- [Tarea planteada a]
Reproduce sin cambios las líneas del listado que van desde su comienzo hasta la línea que contiene "click(x=224, y=170)", ambas incluidas.

- [Fragmento de texto]
──────────────────────────────

Cerrando el ciclo de su legitimación artística, en lo que concierne a los problemas de la representación y al rol de la pintura en el ámbito contemporáneo, Arturo Montoto inaugura en el Museo Nacional de Bellas Artes de Cuba, en el año 2004, la exposición La lección de pintura.3 Para la ocasión exhibió un grupo de cuadros en los que “revelaba” al público todos sus artificios, el intríngulis de su sistema personal de creación, un acontecimiento que se erigía en uno de los gestos más irreverentes y desembarazados de la pintura cubana de los últimos años. Un irónico contrasentido frente a las implicaciones estéticas e interpretativas de su obra, y una noción de lo didáctico, de lo instructivo expresado a partir del contrapunteo entre lo probable y lo ilusorio, la franqueza y la simulación, parecía inundar también el espíritu de la muestra. En el ensayo “Catarsis de la pintura”, que escribió para el catálogo la crítica y curadora del Museo Corina Matamoros, se elucidaban las claves para entender esa complementariedad de preceptos, ese cáustico ademán que ha regido siempre la obra del artista: ”Montoto se permite la pintura ilusionista, el verismo de la naturaleza muerta flamenca, la pincelada relamida, la perspectiva clásica, la lenta y asombrosa pintura de capas, el juego de las escalas, el derroche de las texturas, las grandísimas zonas de abstracción dentro del cuadro, los malabares con las sombras […] Como si la verdadera lección de pintura fuera el sarcasmo de la mimesis, la ironía de la verosimilitud, la tragedia de la mano y el ojo que pintan un paisaje por donde se puede huir”.

 


Cita y notas:

1 Manuel López Oliva: “Versión Montoto”, Granma, La Habana, octubre de 1990.

2 Esta exposición ganó el Premio Nacional de Curaduría del Consejo Nacional de las Artes Plásticas en la categoría de exposición individual, en el año 2002.

3 La lección de pintura fue exhibida posteriormente, en el año 2005, en el Museo de América, Madrid, España.

──────────────────────────────

- [Entradas proporcionadas]
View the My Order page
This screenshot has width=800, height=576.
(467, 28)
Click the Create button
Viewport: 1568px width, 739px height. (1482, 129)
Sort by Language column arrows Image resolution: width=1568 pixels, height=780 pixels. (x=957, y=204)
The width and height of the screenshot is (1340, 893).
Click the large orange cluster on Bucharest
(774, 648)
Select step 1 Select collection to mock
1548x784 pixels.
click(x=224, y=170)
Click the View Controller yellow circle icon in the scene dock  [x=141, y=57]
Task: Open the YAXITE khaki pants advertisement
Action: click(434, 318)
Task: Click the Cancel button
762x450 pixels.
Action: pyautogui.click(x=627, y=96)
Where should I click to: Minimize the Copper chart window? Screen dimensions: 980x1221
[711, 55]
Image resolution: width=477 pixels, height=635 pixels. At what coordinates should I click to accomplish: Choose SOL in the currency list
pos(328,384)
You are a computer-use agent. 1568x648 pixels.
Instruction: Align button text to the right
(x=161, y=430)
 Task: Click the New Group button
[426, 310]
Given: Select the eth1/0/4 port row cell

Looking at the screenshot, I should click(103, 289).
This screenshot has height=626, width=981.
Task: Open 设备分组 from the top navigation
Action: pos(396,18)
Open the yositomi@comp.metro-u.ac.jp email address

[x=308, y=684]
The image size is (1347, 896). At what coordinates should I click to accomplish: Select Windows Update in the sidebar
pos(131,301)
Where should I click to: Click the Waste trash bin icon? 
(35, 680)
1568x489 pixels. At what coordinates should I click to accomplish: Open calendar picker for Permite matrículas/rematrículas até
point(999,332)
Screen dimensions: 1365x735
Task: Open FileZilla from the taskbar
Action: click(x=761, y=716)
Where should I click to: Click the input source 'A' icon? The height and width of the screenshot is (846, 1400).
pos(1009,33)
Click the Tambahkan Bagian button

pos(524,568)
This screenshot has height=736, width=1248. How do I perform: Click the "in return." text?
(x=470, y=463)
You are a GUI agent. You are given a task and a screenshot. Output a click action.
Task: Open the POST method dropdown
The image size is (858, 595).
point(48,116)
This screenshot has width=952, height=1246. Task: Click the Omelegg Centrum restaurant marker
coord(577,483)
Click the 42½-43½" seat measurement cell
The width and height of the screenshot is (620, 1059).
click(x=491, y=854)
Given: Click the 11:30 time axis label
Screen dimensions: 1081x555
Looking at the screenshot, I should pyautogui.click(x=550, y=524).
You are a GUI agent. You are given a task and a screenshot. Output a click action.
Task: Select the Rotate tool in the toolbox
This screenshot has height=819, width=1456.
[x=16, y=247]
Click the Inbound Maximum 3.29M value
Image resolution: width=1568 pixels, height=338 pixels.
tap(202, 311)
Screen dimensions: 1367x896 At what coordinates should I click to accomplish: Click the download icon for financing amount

──────────────────────────────

- [Tarea planteada b]
¿Qué años se mencionan en el texto sobre Arturo Montoto? Enuméralos en el orden en que aparecen.

- [Solución propuesta a]
View the My Order page
This screenshot has width=800, height=576.
(467, 28)
Click the Create button
Viewport: 1568px width, 739px height. (1482, 129)
Sort by Language column arrows Image resolution: width=1568 pixels, height=780 pixels. (x=957, y=204)
The width and height of the screenshot is (1340, 893).
Click the large orange cluster on Bucharest
(774, 648)
Select step 1 Select collection to mock
1548x784 pixels.
click(x=224, y=170)

- [Solución propuesta b]
2004, 1990, 2002, 2005